Aus der schwachen Saison 2014/15 ziehen die Dortmunder immerhin den Vorteil, jetzt bereits mit 3 Pflichtspielen im Gepäck in die Bundesliga-Saison starten zu können. Gerade die Viererkette hat sich in diesen Partien sowie in der vorherigen Vorbereitung konsequent eingespielt und kassierte bislang noch kein einziges Gegentor. Auch für sie folgt jetzt der erste echte Prüfstein der noch jungen Saison, denn weder der Chemnitzer FC noch der Wolfsberger AC gehören zur internationalen Spitzenklasse. Selbst wenn manche Medienprodukte dies in ihrer allzu sensationslüsternen Berichterstattung über das Europa League-"Testspiel" zu suggerieren versuchten.

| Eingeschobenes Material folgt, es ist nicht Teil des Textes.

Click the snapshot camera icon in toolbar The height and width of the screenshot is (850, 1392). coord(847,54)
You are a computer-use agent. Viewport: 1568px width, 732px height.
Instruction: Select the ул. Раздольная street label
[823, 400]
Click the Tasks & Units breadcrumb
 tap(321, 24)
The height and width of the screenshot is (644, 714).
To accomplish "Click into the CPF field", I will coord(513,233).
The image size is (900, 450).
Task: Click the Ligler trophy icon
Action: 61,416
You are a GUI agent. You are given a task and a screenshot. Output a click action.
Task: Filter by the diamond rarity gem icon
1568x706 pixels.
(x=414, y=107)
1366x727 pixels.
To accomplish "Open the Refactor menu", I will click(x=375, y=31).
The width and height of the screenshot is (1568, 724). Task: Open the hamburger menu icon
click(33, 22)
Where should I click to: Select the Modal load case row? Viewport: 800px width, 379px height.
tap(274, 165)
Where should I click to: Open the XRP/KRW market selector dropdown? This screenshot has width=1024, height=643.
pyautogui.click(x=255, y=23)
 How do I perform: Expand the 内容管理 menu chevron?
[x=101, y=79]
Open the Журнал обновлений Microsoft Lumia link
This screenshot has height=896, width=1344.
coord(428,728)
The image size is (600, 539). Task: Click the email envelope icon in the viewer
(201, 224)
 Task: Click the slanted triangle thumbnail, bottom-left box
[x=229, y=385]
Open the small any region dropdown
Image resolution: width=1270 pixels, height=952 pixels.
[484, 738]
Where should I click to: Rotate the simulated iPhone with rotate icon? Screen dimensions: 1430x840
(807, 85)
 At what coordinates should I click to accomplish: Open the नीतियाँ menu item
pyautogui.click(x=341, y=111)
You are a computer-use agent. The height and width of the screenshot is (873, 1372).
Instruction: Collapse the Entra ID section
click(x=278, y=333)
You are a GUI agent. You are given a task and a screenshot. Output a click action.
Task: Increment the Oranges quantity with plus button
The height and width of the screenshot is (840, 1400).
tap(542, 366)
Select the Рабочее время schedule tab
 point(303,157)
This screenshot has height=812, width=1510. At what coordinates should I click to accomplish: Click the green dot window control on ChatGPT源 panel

Im Tor wird wohl erst Samstag nachmittag die Nominierung von Roman Bürki offiziell verkündet. Dabei wird diese Entscheidung in den Überlegungen des Trainerteams schon seit längerem feststehen. Anderslautende Aussagen von Thomas Tuchel dürften alleine zur Beruhigung der zukünftigen Nr. 2 dienen. Der verdiente und bei den Fans beliebte Roman Weidenfeller soll zumindest das Gefühl bekommen, eine echte Chance erhalten zu haben und nur ganz knapp an der Nr. 1 vorbeigestrichen zu sein. Wer allerdings die Torwartleistungen der vergangenen Spielzeit verfolgt hat, der kann den Routinier nicht ernsthaft als gleichwertigen Konkurrenten für Bürki sehen. Der Ex-Freiburger spielte eine überragende Saison, die sehr nah an die Leistungen seines Landsmanns im Dress der Borussia herankam. Auf dem Niveau hat Weidenfeller in seiner 16jährigen Karriere nur eine einzige Spielzeit lang gehalten - diese Topleistungen der Saison 2012/13 beförderten ihn zum Medienliebling und über den öffentlichen Druck später in den Kader von Jogi Löw. Was zur Folge hatte, dass er sich jetzt ebenso wie seine Mitspieler Durm, Großkreutz und Ginter als Weltmeister bezeichnen darf, obwohl diese Akteure zum Titelgewinn so viel beigetragen haben wie Sinan Kurt zur letztjährigen Meisterschaft des FC Bayern.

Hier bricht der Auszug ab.